Новый же революционный дискурс открывал более широкие перспективы для меняющихся отношений между рождающейся нацией и государством, между этатистскими возможностями и стремлениями нации и действительной целостностью государства. Начиная с XIX века возникает новая история, которая стремится обнаружить собственно «гражданскую» основу борьбы в самой области государства: теперь главным элементом политической истории больше не является метафизическое и сакральное начало, некий архаистский элемент — теперь главным становится живое настоящее, современность3.
Тайна не только охраняет суверенность, она ее порождает. Тайна, вышедшая из подполья, принимается диктовать свои нормы современности. Теперь она сама актуальность, она формирует известные только ей принципы существования и институции. Все символы революции пришли из этого тайного арсенала. Пишется новая историческая драма, разворачивающаяся на фоне непрекращающейся гераклитовой войны, равновесие мира улетучивается…

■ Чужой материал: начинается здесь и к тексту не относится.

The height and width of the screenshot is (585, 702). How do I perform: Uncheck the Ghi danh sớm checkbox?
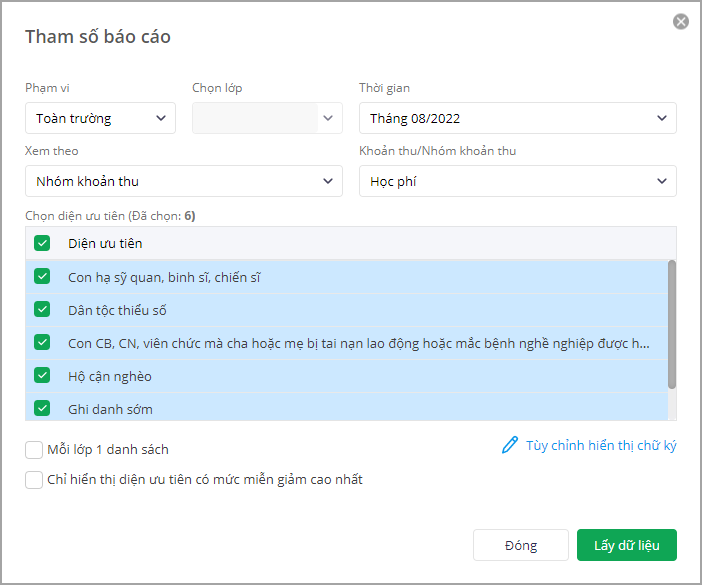point(42,408)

Новая историко-политическая область сформировалась в процессе превращения традиционной политической истории, которая до сих пор только и говорила, что о «праве, героях и королях», в историю как способ понимания и ведения современной войны; метод, обнаруживающий войну и борьбу, пронизывающие все институты права и мира. История становится теперь знанием о борьбе, историческое знание и политическая борьба оказываются неразрывно связанными друг с другом4. (В это же время выявляется и другая связь, фундаментальная сущностная близость между трагедией и правом, а именно государственным правом: М. Фуко здесь продолжает ранее высказанную В. Беньямином идею этого сходства.)
В XVI веке появляется новый субъект права, как кажется, лежащий глубже государства, пробивающийся сквозь право и являющийся более древним и глубоким, чем государственные институты, — это само общество, понятое как ассоциация, совокупность индивидов, располагающих общим статусом и особым законом. Теперь оно стало обозначаться как «нация».

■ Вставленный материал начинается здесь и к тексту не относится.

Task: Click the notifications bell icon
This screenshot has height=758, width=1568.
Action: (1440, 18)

В это время нация существовала без границ и без государства. Закон, который объединял ее, понимался скорее как продиктованная статусом норма поведения, а не как настоящий государственный закон. «Дворянство — это нация перед лицом других наций, существующих в государстве и противостоящих друг другу» (М. Фуко). И именно в этой ситуации на поверхность истории поднимается «вся темная история союзов, соперничества групп… история нарушения прав… Это знание, направленность которого состоит не в ритуальной поддержке генеральных действий власти, а… в систематическом обнаружении ее злобных намерений и воскрешении всего, что было забыто»5. История теперь становится заговором против власти. («Именно проявление этих таинственных сил, которые действительно правят вселенной, — в странных движениях, в иератических костюмах, в сверхъестественной музыке, — эти космические силы, явленные в театре через физические средства, могут достичь и коснуться долго находящейся под спудом физической невербальной и бессознательной энергии масс», — подчеркивает в своем сюрреалистическом определении «театра жестокости» Антонен Арто.)

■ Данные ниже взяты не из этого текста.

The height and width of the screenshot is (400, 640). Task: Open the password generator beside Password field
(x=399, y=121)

Индоевропейская традиция «тайных мужских союзов» («берсерки», «дикая охота» и т. п.) еще и в более поздние времена питала ментальную историю и практики формирующихся тайных обществ. Ритуал и инициация в таких образованиях, как средневековые гильдии и оккультные ордена, тогда играли не меньшую роль, чем само тайное знание. Дополнительные трансцендентные источники энергии открывала мистическая сопричастность ушедшим поколениям («Вотан — это не бог распутства, но бог мертвых, бог воинов, королей и государства» (О. Хефлер)), и одной из важнейших мотиваций при возникновении таких обществ была потребность «в тайне, во влиянии, в действии… а часто в традиции» (М. Мосс). Мир тайных обществ всегда рассматривал себя как мир чистого порядка, который призван преобразовать существующие хаос и беспорядок современности.
Уже в XIX веке Ж. Мишле, говоря об иезуитах, отмечал, что любой орден всегда имеет тенденцию к «свирепому самообожествлению», а это означает, что тайное общество с самого начала формируется под воздействием желания господствовать, и это передает истинную сущность тайны: авторитарность, в свою очередь, вытесняет тайну на поверхность политической жизни: «Тайна — это режим дионисийского, обезглавленного общества, общества смерти короля, своего рода демократия катакомб» (Ж. Батай).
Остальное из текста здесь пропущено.